The effects of the pandemic also brought to the fore the issue of data centre remote monitoring and management. As the ever-changing situation forced large numbers of people to work from home, the demands placed on data centres, energy grids and digital connectivity networks only increased. Many operators realised that, although they may have had some kind of on-premise DCIM or remote monitoring system in place, it may not have been sufficient to provide the level of visibility that was needed.

Many companies have therefore realised a greater need for improved visibility of the data centre’s electrical and mechanical assets, as well insight into what’s happening in the IT room. As we look forward I believe this will only become more crucial, and the need to monitor your infrastructure from anywhere, or securely on any device will only increase. Here the deployment of next-generation, or vendor-agnostic DCIM will see a surge.

The need for a sustainable edge

For deployment at the edge, a focus on standardisation is crucial. This is the best way to keep costs down, exploit economies of scale, improve speed of deployment, and simplify the tasks of servicing and remote monitoring. In practice, there will be a significant increase of micro data centre deployments to support geographically dispersed edge applications. For the most part, it is likely they will remain multipurpose systems, due to a lack of a compelling business case for single-application installations.

Furthermore, as the demand for 5G accelerates, the issue of energy efficiency, or sustainability at the edge becomes paramount. While it has become more important to have visibility across edge environments, now operators must also ensure that pre-integrated power, cooling and IT systems operate efficiently. This not only offers users a lower operating cost via reduced energy usage and with it, a far lower carbon output, but it enables them to manage the performance of the network, servers and workloads more efficiently.
______
REQUIREMENT. Rewrite the passage on data center monitoring, starting with "The effects of" and going on through "that was needed.", with "power grids" in place of "energy grids".

THE DATA.
______
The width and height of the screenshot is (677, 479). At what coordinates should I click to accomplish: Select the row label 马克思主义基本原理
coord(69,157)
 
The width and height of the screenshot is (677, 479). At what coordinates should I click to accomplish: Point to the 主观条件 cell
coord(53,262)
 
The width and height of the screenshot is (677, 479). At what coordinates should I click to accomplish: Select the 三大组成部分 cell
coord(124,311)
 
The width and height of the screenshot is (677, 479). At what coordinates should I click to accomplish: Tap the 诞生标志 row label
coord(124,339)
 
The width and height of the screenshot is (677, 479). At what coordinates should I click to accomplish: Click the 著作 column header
______
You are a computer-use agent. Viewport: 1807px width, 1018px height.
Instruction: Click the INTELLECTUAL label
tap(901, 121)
______
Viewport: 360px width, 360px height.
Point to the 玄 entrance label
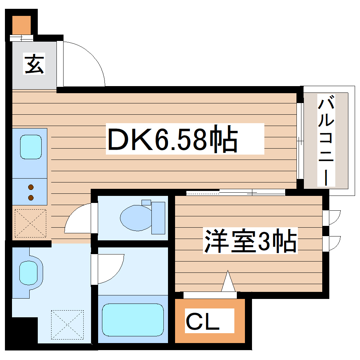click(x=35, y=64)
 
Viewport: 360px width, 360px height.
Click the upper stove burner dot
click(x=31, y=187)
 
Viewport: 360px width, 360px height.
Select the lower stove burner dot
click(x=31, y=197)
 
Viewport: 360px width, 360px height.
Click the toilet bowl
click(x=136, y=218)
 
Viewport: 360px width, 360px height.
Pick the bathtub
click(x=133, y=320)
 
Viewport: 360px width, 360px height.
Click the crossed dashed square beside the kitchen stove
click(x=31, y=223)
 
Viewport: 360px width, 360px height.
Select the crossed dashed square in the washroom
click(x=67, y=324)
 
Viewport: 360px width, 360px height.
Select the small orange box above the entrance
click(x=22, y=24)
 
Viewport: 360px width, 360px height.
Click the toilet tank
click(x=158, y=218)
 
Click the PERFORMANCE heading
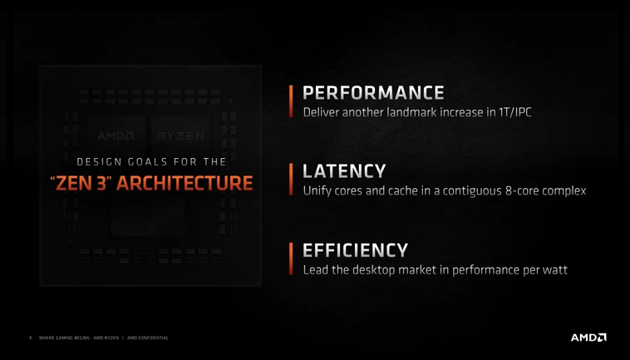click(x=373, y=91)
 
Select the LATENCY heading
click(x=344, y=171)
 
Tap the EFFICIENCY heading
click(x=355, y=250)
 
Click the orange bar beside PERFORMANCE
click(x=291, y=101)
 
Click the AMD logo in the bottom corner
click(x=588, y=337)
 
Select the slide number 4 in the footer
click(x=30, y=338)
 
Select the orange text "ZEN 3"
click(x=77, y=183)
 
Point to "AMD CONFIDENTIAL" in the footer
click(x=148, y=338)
______
RESULT BELOW.
The effects of the pandemic also brought to the fore the issue of data centre remote monitoring and management. As the ever-changing situation forced large numbers of people to work from home, the demands placed on data centres, power grids and digital connectivity networks only increased. Many operators realised that, although they may have had some kind of on-premise DCIM or remote monitoring system in place, it may not have been sufficient to provide the level of visibility that was needed.